When I decided to officially stop trying to come back from “medical leave” — I live in the US, so basically being unpaid to be sick :’) — it was the best decision I had made in six years. It was a hard decision, and it hurt me to make it, but in hindsight, I wish I would have left months prior, and maybe just went to a job that appreciated my talents and cared about my health, mental and physical.
I’ve handled mental illness since I was young, adapting to therapeutic and mindfulness techniques early in life. I learned all that without a real therapist and amid some serious traumatic life events; I learned to be a survivor to survive.
And then the physical pain comes at 27, and I just… fail. Fail to understand the sheer enormity of what my body was really going through, fail to protect it, fail to adapt to my ever-changing body function, FAIL TO SURVIVE. It was my first lesson in how much, in today’s modern world, we value our minds before we ever value the bodies that house that amazing mind of ours. And it’s not all ours minds faults — it was actually telling us the whole time something was off. Yet, we still continue to listen to professionals without that exact experience, instead of intuition — the same one that taught me to survive at a time that didn’t support mentally unstable people — personal knowledge, gut instinct, and living in my body 100% of the time.
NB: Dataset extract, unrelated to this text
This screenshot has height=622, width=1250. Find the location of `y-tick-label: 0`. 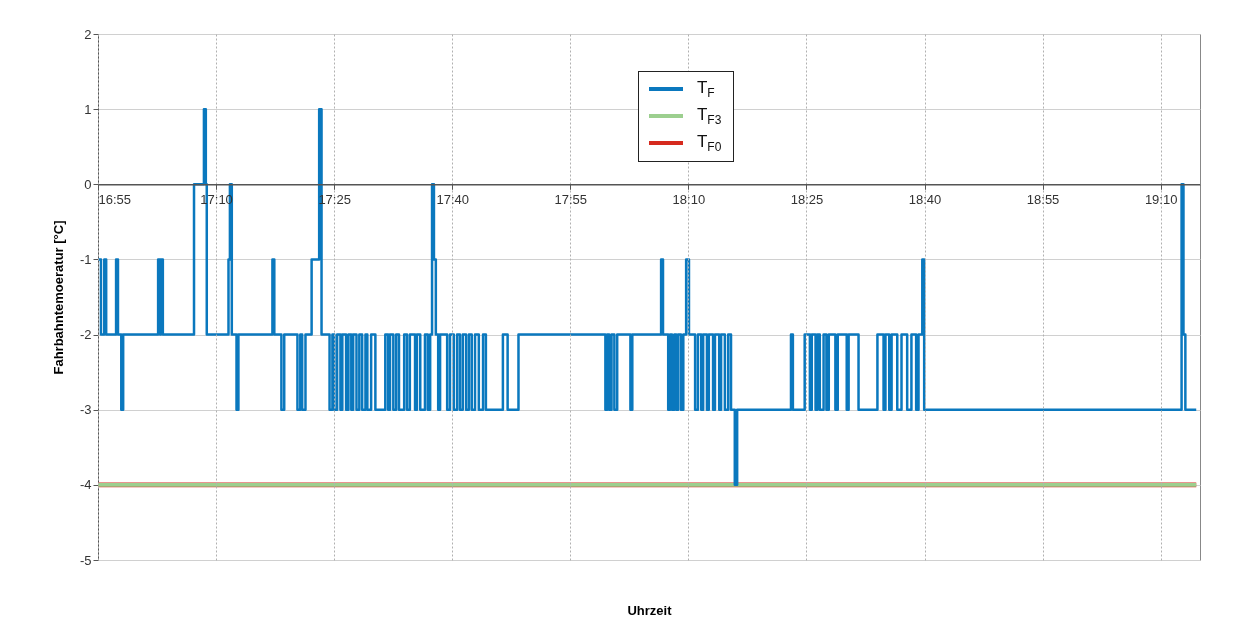

y-tick-label: 0 is located at coordinates (88, 184).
My second lesson in how little we value our bodies in pain was the issue of pain medication. The opiate pandemic was awful and took so many lives, and still continues to my own loved ones. It also bred one of the biggest medical problems people with any kind of pain face: getting it prescribed for conditions that need those pain medications. Lab panels? THEORIES. Pain log/diary? CONJECTURE. EKG/CAT/MRI scans? WE CAN (NOW) SEE IT BUT WE STILL THINK YOU’LL SELL THEM. The roadblocks seem so infallible, almost despite those roadblocks keeping out those who need it.
Chronic pain functions differently for everyone, but for me, it’s a combination of Lupus, Fibromyalgia, EDS, and mysterious neurological body functions that doctors can’t/won’t pin down. Our brains are super important when it comes to chronic pain: it let’s us know, at various levels and times, what we can and can’t do in that given time. The key is to listen to your body, while also letting your brain send hints: like, if I can’t suddenly breathe in any position, then it’s time to take off my bra and usually pants. Or if my hands are shaking harder than usual, then I know not to grab or lift shit, because it’ll likely end up falling over five feet to the ground.
It is believed that a lot of neurological pain (Fibromyalgia falls under this umbrella, technically) comes from over-active nerves, as well as confuses the information of the link of pain between your brain and your body. There’s also the belief that pain can come from the brain-to-gut link (a very real thing), which usually just deposits like, stress and trauma and anxiety straight into our gut. (I’d like to think that last scientific fact is plausible for my problems, but it’s unlikely; the trauma kept coming, and my gut was fine.)
All of this is just a really long-winded way of me saying that leaving work — and continuing to not work — is not easy. It’s not the life you expect: you lose social contacts, your friends abandon you for those who are not in pain, and you often struggle with relationships. You have to ask for things you use to just buy yourself, you have to ask for help with tasks that you could do at fucking 5, and your family gets to watch you struggle with all of it without being able to control any of it themselves. They can’t make the world care more about our pain, they can’t take away the pain, they can’t give me the independence I’ve always felt I was destined for. But they help. They do.